Profesor psikologi dari University of Wisconsin-Madison, C. Shawn Green, menerangkan, studi itu akan membantu para peneliti memahami bagaimana game yang digunakan untuk melatih ahli bedah laparoskopi dan pilot drone, serta untuk membantu orang dengan ambliopia (kadang-kadang disebut mata malas) dan gangguan defisit perhatian, yang menciptakan beberapa efek positif yang terdokumentasi dengan baik.
“Game adalah pengalaman yang sangat kuat dan kompleks. Kita tahu game membuat perubahan perilaku yang menarik, tapi tingkat kerumitannya membuat mereka sulit untuk dipelajari,” ujar Green yang karyanya didukung oleh Office of Naval Research.
Studi ini juga menunjukkan bahwa tidak semua kegiatan pelatihan sama. Beberapa jenis latihan dapat membuat seseorang sempurna, tapi hanya pada satu hal. Jenis pelatihan yang membuat peserta pelatihan lebih baik dalam belajar dengan cepat untuk melakukan berbagai tugas—atau setidaknya lebih dari satu—memiliki keuntungan yang jelas.
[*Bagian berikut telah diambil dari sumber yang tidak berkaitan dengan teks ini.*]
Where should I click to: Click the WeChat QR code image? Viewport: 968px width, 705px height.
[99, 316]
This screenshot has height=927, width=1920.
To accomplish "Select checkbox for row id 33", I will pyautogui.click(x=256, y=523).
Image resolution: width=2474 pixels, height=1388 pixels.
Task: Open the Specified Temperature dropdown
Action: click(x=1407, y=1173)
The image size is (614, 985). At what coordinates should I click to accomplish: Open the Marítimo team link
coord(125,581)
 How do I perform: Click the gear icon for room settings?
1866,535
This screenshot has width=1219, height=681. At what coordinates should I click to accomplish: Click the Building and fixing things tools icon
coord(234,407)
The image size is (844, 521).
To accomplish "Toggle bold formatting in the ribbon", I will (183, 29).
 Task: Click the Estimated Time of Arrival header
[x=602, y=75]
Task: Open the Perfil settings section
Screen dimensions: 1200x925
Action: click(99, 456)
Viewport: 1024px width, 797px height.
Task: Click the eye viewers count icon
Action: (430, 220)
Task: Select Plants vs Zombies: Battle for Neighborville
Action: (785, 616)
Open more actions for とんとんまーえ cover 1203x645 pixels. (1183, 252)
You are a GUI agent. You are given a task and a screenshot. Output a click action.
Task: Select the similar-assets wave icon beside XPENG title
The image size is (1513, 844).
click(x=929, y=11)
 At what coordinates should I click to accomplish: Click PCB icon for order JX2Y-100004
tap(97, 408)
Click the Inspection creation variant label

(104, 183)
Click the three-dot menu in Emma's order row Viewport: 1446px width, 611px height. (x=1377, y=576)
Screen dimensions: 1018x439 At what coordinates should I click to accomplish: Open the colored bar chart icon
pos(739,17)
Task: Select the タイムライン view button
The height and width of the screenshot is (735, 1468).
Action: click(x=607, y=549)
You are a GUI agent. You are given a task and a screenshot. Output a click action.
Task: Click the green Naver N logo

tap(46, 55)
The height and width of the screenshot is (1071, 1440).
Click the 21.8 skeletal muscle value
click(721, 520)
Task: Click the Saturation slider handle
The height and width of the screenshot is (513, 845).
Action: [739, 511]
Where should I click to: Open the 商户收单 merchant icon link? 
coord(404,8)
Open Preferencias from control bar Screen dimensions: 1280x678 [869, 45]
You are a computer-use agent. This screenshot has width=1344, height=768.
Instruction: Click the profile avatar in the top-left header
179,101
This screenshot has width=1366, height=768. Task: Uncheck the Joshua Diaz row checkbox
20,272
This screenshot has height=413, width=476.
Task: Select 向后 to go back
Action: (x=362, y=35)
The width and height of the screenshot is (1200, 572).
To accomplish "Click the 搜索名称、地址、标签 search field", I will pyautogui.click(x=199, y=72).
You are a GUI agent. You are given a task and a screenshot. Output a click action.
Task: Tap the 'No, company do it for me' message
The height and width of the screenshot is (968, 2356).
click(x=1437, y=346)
Menurut Green, jika orang-orang baru mengenal lapangan basket hanya menembakkan lemparan bebas berulang-ulang, mereka mungkin akan jauh lebih baik dalam menembak langsung dari jarak 15 kaki. Namun, jika meminta mereka menembak dari tempat lain di lapangan, mereka mungkin akan langsung kembali ke tempat mereka memulai. “Kami menyebutnya kegagalan transfer atau kegagalan generalisasi,” tutur Green.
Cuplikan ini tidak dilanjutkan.